1/3 +1/(3^2).2 +1/(3^3).3+....

Sum it. General term is 1/(3^x).x
.=*

I tried to integrate...Couldn't pull it off. Is that correct anyway?

edit--
Alright, tried this is Mathematica,it said:
ExpIntegralEi[-x Log[3]]

The function reference said Ei(z)=-Int_-x to inf. _(e^-t)/t dt
I don't quite get it.

Another ques:In Mathematica, the 'd' in 'dx' looks like 'dl'. Why? Is that the actual way of writing the small change 'd'?

[Alvaro]

General term is 1/(3^x).x
.=*

Do you mean (1/(3^x))*x or 1/((3^x)*x)?

[schloob]

General term is 1/(3^x).x
.=*

Do you mean (1/(3^x))*x or 1/((3^x)*x)?

my guess is 1/((3^x)*x) because otherwise he probably would've put like x/3^x

[Alvaro]

log(3/2)

[Jetru]

Why don't you ever tell how?

[Alvaro]

Plug in x=-1/3 in the Taylor expansion of log(1+x) and you'll get that your number is -log(2/3), which is also log(3/2).

[Jetru]

Don't know Taylor series. Is there a way to do it without knowing the taylor series?

[Jetru]

Okay, i got it. This Taylor thing seems weird.

[Alvaro]

Okay, i got it. This Taylor thing seems weird.

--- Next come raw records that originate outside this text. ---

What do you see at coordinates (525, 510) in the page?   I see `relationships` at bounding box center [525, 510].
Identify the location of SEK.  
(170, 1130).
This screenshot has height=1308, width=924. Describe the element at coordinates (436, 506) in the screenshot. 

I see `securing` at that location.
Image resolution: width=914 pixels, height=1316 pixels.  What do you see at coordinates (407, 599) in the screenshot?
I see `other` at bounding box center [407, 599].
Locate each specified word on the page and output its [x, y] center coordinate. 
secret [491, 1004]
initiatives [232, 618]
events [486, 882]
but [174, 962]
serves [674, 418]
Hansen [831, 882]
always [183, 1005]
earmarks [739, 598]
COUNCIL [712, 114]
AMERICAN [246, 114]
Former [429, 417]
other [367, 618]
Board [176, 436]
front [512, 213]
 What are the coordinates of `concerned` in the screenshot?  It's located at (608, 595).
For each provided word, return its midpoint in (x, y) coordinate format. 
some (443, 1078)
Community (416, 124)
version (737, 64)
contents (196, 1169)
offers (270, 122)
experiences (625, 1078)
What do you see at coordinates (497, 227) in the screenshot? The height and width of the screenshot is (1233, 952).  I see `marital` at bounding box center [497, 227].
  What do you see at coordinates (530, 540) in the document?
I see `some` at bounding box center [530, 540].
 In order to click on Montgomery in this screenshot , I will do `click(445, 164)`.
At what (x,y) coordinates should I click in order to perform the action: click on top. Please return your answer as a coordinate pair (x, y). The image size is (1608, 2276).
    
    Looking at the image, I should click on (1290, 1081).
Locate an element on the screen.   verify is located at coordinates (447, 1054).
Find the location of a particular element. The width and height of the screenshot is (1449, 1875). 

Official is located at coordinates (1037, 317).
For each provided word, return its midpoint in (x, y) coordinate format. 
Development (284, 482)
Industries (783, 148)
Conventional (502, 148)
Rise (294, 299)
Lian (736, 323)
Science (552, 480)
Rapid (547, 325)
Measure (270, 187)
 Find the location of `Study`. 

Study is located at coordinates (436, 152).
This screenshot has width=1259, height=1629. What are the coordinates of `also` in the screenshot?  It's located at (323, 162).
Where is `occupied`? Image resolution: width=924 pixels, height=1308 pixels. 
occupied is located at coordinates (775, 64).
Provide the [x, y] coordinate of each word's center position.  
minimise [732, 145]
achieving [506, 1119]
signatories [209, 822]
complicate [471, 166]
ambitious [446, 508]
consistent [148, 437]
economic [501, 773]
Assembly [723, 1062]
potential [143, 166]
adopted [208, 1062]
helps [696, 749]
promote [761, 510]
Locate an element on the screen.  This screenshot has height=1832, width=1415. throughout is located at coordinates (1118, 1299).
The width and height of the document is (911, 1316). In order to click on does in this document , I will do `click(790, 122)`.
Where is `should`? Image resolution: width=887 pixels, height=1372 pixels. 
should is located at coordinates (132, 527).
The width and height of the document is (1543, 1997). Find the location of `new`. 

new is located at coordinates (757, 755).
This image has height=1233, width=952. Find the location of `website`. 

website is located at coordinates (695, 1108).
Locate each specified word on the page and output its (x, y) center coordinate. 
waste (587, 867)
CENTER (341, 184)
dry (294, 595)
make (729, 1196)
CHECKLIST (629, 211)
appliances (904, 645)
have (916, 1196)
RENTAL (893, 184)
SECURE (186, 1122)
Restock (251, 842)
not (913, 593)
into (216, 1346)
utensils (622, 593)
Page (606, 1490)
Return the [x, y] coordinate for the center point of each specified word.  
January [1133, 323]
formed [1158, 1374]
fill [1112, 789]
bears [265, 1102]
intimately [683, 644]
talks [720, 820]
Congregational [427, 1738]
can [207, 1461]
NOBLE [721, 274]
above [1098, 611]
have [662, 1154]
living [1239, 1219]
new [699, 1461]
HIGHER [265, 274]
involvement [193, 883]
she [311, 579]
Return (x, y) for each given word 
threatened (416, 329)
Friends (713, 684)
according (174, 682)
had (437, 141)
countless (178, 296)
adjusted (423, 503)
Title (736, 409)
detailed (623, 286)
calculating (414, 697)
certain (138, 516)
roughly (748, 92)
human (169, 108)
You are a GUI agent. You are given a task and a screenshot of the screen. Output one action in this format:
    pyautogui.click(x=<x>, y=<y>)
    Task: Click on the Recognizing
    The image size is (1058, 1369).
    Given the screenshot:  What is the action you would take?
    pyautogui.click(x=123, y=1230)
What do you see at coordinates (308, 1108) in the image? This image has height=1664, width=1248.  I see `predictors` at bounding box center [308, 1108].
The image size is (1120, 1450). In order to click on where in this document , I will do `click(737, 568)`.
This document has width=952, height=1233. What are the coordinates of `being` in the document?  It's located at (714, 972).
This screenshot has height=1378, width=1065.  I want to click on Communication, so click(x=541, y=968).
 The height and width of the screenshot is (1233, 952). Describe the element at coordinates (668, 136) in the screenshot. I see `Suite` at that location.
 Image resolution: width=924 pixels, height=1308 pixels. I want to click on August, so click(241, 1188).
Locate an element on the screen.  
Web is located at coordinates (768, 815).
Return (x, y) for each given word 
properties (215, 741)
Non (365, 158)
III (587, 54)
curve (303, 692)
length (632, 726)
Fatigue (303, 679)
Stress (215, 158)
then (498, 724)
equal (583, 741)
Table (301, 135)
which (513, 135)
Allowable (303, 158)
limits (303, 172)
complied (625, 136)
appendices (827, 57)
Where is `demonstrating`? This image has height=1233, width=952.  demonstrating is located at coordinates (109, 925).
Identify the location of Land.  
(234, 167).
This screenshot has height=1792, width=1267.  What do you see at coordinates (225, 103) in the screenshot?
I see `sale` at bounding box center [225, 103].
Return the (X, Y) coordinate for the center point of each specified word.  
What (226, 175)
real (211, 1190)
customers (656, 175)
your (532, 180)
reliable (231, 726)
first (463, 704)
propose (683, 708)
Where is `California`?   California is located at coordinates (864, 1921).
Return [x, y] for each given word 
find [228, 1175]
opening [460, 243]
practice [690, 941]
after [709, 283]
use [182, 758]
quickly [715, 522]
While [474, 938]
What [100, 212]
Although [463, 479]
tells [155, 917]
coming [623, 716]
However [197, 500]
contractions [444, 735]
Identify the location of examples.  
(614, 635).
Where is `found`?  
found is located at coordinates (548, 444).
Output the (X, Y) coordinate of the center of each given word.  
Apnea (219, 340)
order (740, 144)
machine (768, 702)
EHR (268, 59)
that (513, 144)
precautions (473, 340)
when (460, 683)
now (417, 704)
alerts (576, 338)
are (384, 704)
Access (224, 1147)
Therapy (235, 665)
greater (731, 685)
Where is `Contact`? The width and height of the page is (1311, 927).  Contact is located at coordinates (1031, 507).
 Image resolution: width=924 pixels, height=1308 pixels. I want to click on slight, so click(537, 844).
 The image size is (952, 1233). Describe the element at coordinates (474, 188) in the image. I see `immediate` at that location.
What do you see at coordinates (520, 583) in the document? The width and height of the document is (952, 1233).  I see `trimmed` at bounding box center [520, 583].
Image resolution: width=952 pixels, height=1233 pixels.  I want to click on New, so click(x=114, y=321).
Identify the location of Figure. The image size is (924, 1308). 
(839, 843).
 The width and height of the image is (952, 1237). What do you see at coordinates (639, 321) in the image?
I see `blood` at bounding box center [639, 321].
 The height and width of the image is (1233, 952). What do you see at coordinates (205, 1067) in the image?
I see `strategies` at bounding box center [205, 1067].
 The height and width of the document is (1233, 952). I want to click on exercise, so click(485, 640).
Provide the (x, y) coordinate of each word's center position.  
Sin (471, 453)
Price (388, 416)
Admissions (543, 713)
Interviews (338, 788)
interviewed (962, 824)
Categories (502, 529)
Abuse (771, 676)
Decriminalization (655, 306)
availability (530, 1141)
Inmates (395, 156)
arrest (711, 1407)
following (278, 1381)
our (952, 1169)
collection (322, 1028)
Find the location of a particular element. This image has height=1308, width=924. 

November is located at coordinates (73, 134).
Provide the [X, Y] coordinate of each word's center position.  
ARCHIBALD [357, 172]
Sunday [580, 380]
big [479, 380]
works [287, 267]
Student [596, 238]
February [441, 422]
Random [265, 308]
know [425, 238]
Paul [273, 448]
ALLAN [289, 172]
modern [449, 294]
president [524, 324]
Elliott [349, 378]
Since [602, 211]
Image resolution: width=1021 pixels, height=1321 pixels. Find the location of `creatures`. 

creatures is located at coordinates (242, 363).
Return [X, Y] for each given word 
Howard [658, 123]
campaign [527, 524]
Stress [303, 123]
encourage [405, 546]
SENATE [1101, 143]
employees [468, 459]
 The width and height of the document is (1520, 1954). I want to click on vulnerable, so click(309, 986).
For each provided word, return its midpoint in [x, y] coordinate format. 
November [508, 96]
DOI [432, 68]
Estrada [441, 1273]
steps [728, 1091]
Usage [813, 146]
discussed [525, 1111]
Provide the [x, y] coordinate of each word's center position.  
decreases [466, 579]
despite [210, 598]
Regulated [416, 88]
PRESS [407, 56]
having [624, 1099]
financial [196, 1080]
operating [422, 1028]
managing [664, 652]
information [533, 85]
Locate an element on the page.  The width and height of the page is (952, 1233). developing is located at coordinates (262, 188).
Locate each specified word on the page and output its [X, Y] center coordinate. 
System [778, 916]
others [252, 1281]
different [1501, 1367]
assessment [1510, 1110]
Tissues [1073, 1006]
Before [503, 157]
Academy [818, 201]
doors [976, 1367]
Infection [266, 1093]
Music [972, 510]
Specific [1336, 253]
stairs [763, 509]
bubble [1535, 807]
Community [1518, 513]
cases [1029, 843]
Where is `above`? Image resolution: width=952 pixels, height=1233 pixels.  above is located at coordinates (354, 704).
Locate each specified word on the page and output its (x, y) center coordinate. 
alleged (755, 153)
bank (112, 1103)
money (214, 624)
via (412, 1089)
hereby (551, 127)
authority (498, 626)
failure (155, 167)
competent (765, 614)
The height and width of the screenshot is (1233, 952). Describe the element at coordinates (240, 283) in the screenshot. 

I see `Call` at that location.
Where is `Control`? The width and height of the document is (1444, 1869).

Well, there was a professor in my university that used to say that 90% of Math is Taylor's theorem.

[DannyBoy]

Okay, i got it. This Taylor thing seems weird.

Well, there was a professor in my university that used to say that 90% of Math is Taylor's theorem.

I believe your professor, as it seems that most of the maths I do requires a Taylor series expansion at one point or another.